▶ **RECORDED DATA**
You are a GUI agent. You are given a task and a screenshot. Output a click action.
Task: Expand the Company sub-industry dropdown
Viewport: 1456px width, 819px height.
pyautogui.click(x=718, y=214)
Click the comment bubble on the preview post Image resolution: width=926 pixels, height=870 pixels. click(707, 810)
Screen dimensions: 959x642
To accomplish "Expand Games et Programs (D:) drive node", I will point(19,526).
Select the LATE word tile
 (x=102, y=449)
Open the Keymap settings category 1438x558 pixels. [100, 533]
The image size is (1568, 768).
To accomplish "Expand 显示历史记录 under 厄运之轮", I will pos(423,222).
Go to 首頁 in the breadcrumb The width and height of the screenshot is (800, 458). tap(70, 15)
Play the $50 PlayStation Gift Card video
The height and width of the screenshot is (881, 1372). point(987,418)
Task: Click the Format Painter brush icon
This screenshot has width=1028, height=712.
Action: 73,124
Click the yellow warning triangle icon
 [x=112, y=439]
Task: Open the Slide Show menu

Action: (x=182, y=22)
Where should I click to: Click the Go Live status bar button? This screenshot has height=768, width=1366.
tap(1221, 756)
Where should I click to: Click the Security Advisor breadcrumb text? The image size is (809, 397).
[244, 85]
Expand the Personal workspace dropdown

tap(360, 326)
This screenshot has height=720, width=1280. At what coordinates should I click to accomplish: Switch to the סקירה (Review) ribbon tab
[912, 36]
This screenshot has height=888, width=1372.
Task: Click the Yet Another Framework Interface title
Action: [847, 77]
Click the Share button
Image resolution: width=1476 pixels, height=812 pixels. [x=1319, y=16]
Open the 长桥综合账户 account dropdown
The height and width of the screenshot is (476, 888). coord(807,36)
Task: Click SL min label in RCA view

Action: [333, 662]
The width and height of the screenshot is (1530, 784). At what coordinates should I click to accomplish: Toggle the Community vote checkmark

▶ **TASK BRIEF**
A single number is the answer: how many lines in the records above contain the word "will".

▶ **SOLUTION FOR THIS EXERCISE**
2